My point is, I don’t get to strike on Wednesday. Would I? My union tells me I should. Mums don’t strike, do we? As a stay at home mum I am indirectly affected. The toddler group I run will be short of staff: volunteer parents with school-age children will not be coming. Maybe our numbers will be down though.
I am not in teaching at the moment, and my pension pot as it stands is pitiable. That said, I have a pension pot, which is more than many my age can say. I’ve been in a position to start one and am grateful for that.
I want to be responsible when it comes to retirement: thinking ahead about the kind of life it is reasonable to live when the career is no longer a sensible option. I am not alone in my profession as a teacher in wanting to be reasonable, reponsible and sensible. We know what it means to go the extra mile.

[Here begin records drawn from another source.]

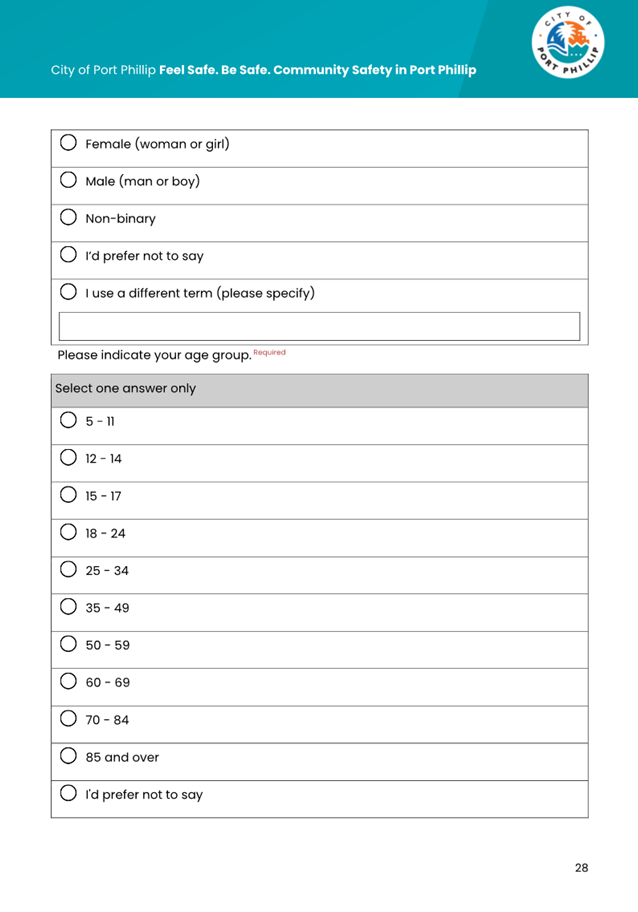Image resolution: width=638 pixels, height=912 pixels.
Task: Click the page number 28
Action: click(x=581, y=867)
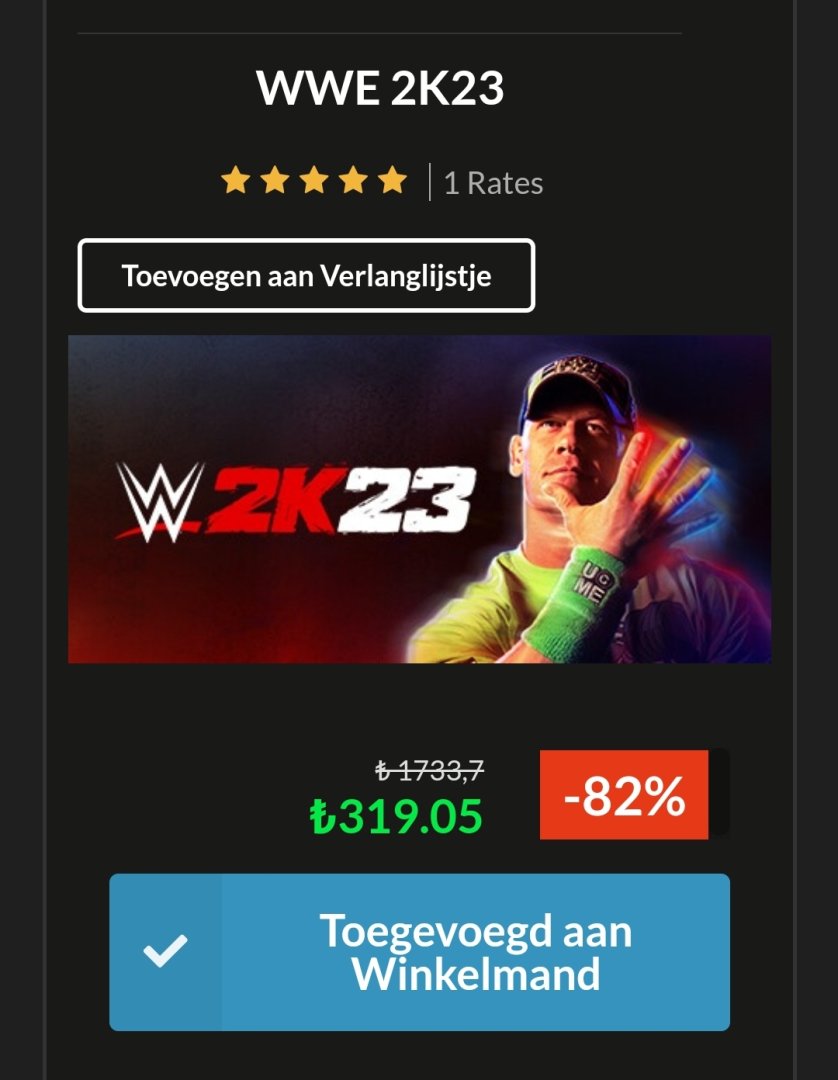Viewport: 838px width, 1080px height.
Task: Open the 1 Rates reviews link
Action: 493,183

Well, apparently I will have to work until I am 67 and a fraction to get my full pension, which will pay less than it might have and will need more from each pay packet on the way there. These things may be fair. It may be reasonable that people pay more in and live on less. It may be fiscally appropriate for pensions to be worth less in the big picture. It may even be necessary for people who are unable to change careers in their sixties to continue to do the kind of work that saps fit and enthusiastic colleagues in their twenties, both physically and emotionally. But ministers telling professionals that they are not willing to review the TPS situation properly since Hutton shows a lack of understanding and caution and economic/mathematical sense. Let’s get to the bare bones of it.
The Department for Education emailed me. I doubt I was singled out, and imagine all teachers with an email address will have been included. Well, that’s all of us then, although how many will have had time to read the email is another story. Perhaps after organising the rest of autumn term, all the winter and Christmas events and collapsing in a flu-ridden heap for a week after the end of term some others may also notice it. For those who haven’t (yet) read the email, here are the things the DfE indicated we had asked to know.
What stays the same:
We get a pension.
We keep pension and lump sum already accrued as final salary scheme.
We may still retire between 55 and 75.
Those who are old enough will see no changes in any case (if they could have retired within 10 years).
Final salary pension becomes career average pension.
Phased increase to Normal Pension Age in line with State Pension Age changes.
“A rebalancing of employee and employer contributions to provide a fairer distribution between members and other taxpayers.”
Ok. (In fact, a lot of what was written is also available to read here. I guess they’re making their point by emailing. I wonder how they knew my email address? Perhaps through some quango that’s been disbanded… I do hope I’m not getting Cynical Teachers Disorder. I’ve not been in a staff room for years.)
For the first list – hoorah! And – I should blinking well hope so too. Now get on with your work and stop distracting people.
For the second list – humph! And – given that childhood is extending, people are living at home longer and having children later, perhaps we are all getting older more slowly. But my back is telling me otherwise and I can’t be the only one.
So what are our options?
A blogger with a fairly good understanding of it all has written here on why teachers should strike.
I have some other ideas, which will not indirectly cause long queues at Heathrow, risk the health of those whose operations need rescheduling, create delays in justice, cost the economy £ridiculousandfranklypulledoutoftheairbillions, cause those with decent pension options to smugly keep quiet and those with none to rave loudly. Bear with me. Striking is not a good match for the situation. Instead, consider:
Low level resistance. This works in classrooms to great effect all across the country. I suggest unions concerned simply refuse to mark or set homework. Or equivalent really rather silly extra part of the job that no one likes to question.
Get rid of year 9 and 10. This is one I have been mulling for a year or two. I honestly believe in more than 50% of cases it would produce the desired effect. So – children would continue to start school at an age when even Victorians didn’t send them up chimneys, they reach the age of 11 and go to high school where they stay for just 2 years. They then have 2 years in the Big Wide World learning about Real Life, minimum wage, experience and making tea before doing all their GCSEs in year 11 in one year. I bet the results would go up. And it would save a fortune in staffing, and therefore pensions.
Brain drain. All move to Scotland, where house prices and university fees are better. This may backfire if the government realises what we are doing. But we might get Alex Salmond on our side and who knows?
Free schools. Oh yes. Hit them where it hurts. All teachers leave their current jobs and set up free schools. And manage our own pensions. Hmm. Bit hit and miss, that one.
Teach a better way. Live it. Model it. Create it. Responsible children who can be responsible adults. Do we have any choice? In a few years they will all be paying to keep us going anyway.